[SOURCE DATA]
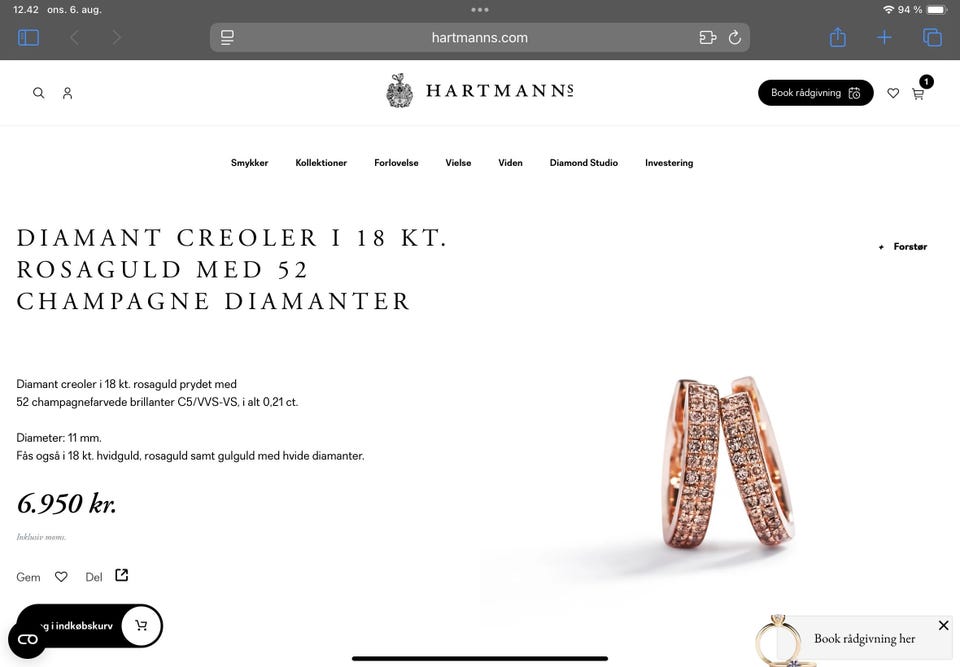The width and height of the screenshot is (960, 667).
Task: Show Safari tab overview icon
Action: pyautogui.click(x=932, y=38)
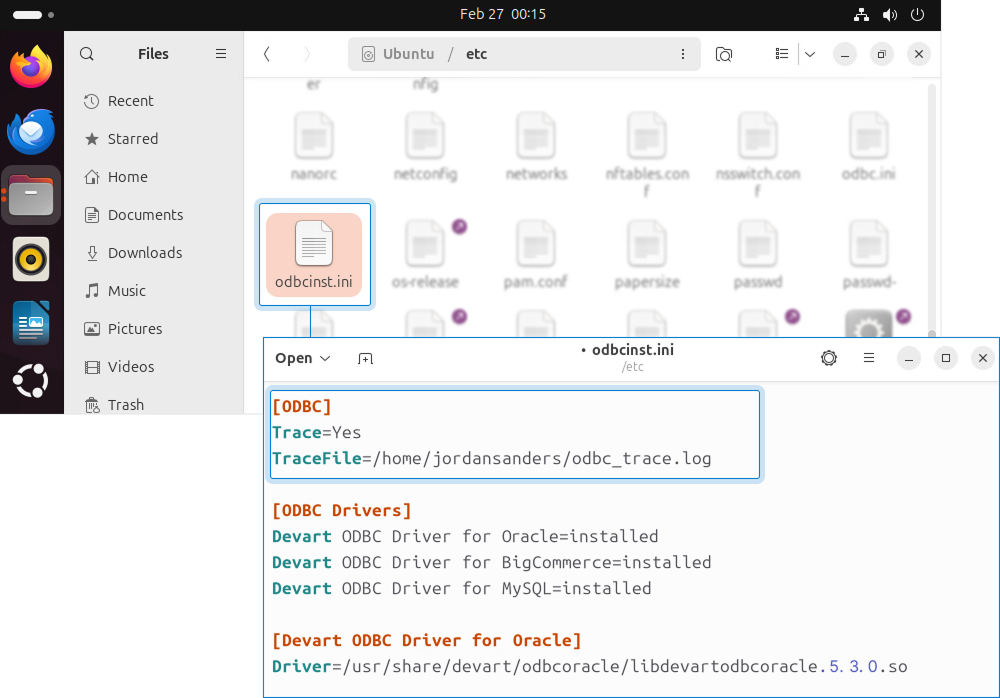1000x698 pixels.
Task: Open the Trash from the sidebar
Action: click(x=124, y=404)
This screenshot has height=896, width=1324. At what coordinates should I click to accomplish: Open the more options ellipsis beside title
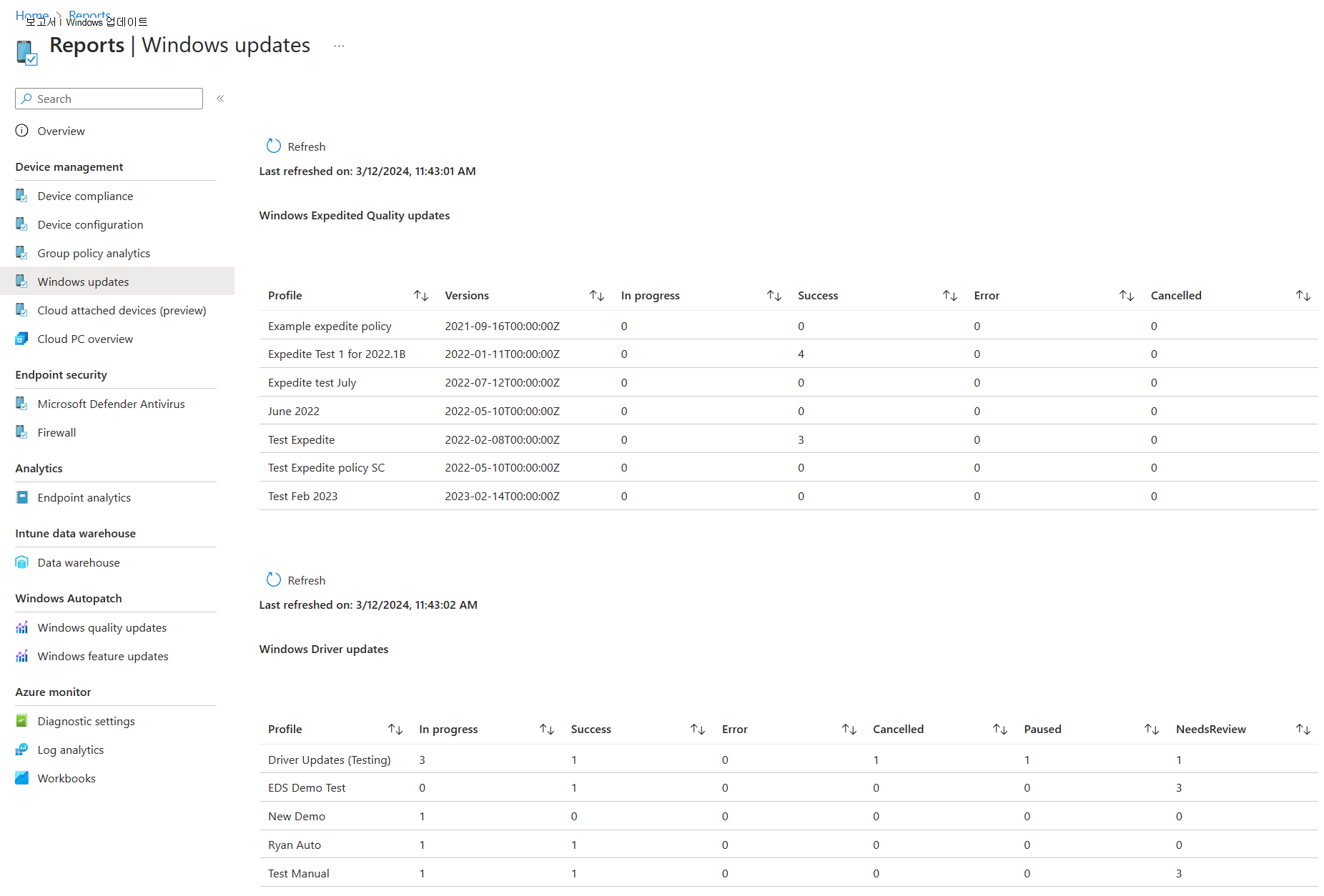click(339, 46)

[WHAT YOU SHOULD DO]
In the copy you return, include exactly the lines from the one containing "This screenshot has" through the final line of the listing, and no pictures.

[SOLUTION TO THIS PROBLEM]
This screenshot has height=896, width=1324. At what coordinates should I click to accomplish: Open the more options ellipsis beside title
click(339, 46)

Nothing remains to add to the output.